::: Material :::

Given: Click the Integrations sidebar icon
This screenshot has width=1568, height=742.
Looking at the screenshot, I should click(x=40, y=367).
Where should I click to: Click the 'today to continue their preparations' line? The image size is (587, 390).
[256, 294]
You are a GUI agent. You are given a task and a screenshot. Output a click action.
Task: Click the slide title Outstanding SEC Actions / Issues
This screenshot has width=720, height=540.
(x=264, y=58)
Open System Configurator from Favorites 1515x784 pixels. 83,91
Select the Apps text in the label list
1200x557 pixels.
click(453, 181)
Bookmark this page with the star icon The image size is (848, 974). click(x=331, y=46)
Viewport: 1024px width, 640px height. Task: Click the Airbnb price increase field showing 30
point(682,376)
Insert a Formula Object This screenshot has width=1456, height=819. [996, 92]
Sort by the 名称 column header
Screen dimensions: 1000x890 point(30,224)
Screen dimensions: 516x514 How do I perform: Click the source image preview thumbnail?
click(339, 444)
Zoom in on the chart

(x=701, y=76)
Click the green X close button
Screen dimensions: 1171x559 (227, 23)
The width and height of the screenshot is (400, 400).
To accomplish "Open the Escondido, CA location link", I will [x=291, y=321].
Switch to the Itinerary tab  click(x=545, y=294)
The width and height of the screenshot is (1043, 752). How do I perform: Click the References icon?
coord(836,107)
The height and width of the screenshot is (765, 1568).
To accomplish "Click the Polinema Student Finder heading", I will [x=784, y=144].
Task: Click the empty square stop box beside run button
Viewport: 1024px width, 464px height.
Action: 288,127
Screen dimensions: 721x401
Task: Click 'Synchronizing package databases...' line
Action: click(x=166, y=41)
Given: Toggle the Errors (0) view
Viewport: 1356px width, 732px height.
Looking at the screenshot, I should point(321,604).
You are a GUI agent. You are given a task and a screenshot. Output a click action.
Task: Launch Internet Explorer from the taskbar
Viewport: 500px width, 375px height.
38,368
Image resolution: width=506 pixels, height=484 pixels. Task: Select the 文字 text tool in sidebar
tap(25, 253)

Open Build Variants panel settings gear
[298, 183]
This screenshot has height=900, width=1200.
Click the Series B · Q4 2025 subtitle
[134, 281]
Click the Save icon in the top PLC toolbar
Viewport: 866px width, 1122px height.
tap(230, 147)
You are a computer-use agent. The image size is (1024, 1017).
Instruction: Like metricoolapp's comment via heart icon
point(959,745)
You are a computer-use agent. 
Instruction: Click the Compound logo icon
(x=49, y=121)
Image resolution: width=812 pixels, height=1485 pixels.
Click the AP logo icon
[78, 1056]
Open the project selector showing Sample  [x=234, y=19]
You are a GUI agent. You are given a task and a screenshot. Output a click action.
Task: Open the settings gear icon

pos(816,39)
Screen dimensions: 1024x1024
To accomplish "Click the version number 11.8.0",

:::

Short task
Reproduce all of the material above word for word, line by line, without changing anything.

Final result
Given: Click the Integrations sidebar icon
This screenshot has width=1568, height=742.
Looking at the screenshot, I should click(x=40, y=367).
Where should I click to: Click the 'today to continue their preparations' line? The image size is (587, 390).
[256, 294]
You are a GUI agent. You are given a task and a screenshot. Output a click action.
Task: Click the slide title Outstanding SEC Actions / Issues
This screenshot has width=720, height=540.
(x=264, y=58)
Open System Configurator from Favorites 1515x784 pixels. 83,91
Select the Apps text in the label list
1200x557 pixels.
click(453, 181)
Bookmark this page with the star icon The image size is (848, 974). click(x=331, y=46)
Viewport: 1024px width, 640px height. Task: Click the Airbnb price increase field showing 30
point(682,376)
Insert a Formula Object This screenshot has width=1456, height=819. [996, 92]
Sort by the 名称 column header
Screen dimensions: 1000x890 point(30,224)
Screen dimensions: 516x514 How do I perform: Click the source image preview thumbnail?
click(339, 444)
Zoom in on the chart

(x=701, y=76)
Click the green X close button
Screen dimensions: 1171x559 (227, 23)
The width and height of the screenshot is (400, 400).
To accomplish "Open the Escondido, CA location link", I will [x=291, y=321].
Switch to the Itinerary tab  click(x=545, y=294)
The width and height of the screenshot is (1043, 752). How do I perform: Click the References icon?
coord(836,107)
The height and width of the screenshot is (765, 1568).
To accomplish "Click the Polinema Student Finder heading", I will [x=784, y=144].
Task: Click the empty square stop box beside run button
Viewport: 1024px width, 464px height.
Action: 288,127
Screen dimensions: 721x401
Task: Click 'Synchronizing package databases...' line
Action: click(x=166, y=41)
Given: Toggle the Errors (0) view
Viewport: 1356px width, 732px height.
Looking at the screenshot, I should point(321,604).
You are a GUI agent. You are given a task and a screenshot. Output a click action.
Task: Launch Internet Explorer from the taskbar
Viewport: 500px width, 375px height.
38,368
Image resolution: width=506 pixels, height=484 pixels. Task: Select the 文字 text tool in sidebar
tap(25, 253)

Open Build Variants panel settings gear
[298, 183]
This screenshot has height=900, width=1200.
Click the Series B · Q4 2025 subtitle
[134, 281]
Click the Save icon in the top PLC toolbar
Viewport: 866px width, 1122px height.
tap(230, 147)
You are a computer-use agent. The image size is (1024, 1017).
Instruction: Like metricoolapp's comment via heart icon
point(959,745)
You are a computer-use agent. 
Instruction: Click the Compound logo icon
(x=49, y=121)
Image resolution: width=812 pixels, height=1485 pixels.
Click the AP logo icon
[78, 1056]
Open the project selector showing Sample  [x=234, y=19]
You are a GUI agent. You are given a task and a screenshot. Output a click action.
Task: Open the settings gear icon

pos(816,39)
Screen dimensions: 1024x1024
To accomplish "Click the version number 11.8.0",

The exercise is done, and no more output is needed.